◆ **What to produce**: Search the records for lines with the word "heading" and copy each match.

◆ **Dataset entries**:
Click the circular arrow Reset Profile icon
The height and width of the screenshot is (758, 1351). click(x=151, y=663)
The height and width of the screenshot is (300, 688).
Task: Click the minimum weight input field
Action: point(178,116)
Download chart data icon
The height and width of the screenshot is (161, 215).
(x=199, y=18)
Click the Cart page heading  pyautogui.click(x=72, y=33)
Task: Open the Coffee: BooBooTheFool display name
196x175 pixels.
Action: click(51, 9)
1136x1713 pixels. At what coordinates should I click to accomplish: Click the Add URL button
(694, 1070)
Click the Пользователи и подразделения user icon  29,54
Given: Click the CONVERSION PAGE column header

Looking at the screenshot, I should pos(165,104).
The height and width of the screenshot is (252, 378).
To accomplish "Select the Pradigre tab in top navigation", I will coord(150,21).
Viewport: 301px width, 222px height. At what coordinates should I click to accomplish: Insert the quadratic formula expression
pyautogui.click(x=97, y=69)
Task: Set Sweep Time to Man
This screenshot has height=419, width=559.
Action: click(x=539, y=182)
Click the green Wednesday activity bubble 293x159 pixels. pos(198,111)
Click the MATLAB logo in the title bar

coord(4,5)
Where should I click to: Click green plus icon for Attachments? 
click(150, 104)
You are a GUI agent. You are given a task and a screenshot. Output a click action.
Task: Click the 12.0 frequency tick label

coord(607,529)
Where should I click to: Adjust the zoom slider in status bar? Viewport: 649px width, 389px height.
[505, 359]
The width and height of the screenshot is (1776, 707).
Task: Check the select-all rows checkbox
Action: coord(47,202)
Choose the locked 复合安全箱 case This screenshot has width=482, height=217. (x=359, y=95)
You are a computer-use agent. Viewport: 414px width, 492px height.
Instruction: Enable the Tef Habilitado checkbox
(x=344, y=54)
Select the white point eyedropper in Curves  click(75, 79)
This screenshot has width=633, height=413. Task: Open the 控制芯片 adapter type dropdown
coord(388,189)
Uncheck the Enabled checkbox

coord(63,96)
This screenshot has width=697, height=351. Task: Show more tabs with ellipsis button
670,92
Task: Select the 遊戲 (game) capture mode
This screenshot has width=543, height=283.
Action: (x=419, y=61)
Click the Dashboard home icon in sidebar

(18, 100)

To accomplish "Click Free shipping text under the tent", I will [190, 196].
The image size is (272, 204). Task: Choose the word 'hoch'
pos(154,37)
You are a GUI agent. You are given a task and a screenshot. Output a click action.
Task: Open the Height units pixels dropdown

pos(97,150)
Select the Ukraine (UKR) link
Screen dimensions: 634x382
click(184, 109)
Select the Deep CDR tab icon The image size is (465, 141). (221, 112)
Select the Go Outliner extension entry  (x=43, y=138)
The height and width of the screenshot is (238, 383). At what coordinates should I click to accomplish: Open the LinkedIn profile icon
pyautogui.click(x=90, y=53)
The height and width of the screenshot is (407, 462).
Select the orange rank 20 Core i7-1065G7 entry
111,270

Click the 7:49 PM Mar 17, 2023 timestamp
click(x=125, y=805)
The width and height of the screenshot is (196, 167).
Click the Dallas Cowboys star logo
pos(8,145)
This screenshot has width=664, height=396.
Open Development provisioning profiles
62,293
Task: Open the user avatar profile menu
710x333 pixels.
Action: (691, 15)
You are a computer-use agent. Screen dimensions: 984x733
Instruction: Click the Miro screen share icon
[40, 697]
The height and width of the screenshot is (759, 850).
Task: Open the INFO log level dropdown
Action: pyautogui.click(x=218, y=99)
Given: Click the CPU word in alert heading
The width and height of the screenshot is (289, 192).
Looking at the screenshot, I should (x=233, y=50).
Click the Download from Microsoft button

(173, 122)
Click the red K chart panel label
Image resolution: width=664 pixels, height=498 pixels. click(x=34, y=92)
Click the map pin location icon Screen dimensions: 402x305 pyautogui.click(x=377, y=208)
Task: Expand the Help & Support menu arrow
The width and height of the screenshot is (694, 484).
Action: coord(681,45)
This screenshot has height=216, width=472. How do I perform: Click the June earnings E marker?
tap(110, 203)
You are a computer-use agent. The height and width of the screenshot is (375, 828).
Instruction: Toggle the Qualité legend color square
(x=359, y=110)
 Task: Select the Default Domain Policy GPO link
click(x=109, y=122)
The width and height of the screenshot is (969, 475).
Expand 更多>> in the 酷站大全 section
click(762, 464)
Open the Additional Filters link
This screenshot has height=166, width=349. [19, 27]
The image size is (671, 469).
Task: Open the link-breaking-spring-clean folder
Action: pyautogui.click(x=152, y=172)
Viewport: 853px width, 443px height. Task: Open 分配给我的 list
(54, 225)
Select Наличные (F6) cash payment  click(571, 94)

◆ **Answer to this task**:
Click the Cart page heading  pyautogui.click(x=72, y=33)
Given: Click the CPU word in alert heading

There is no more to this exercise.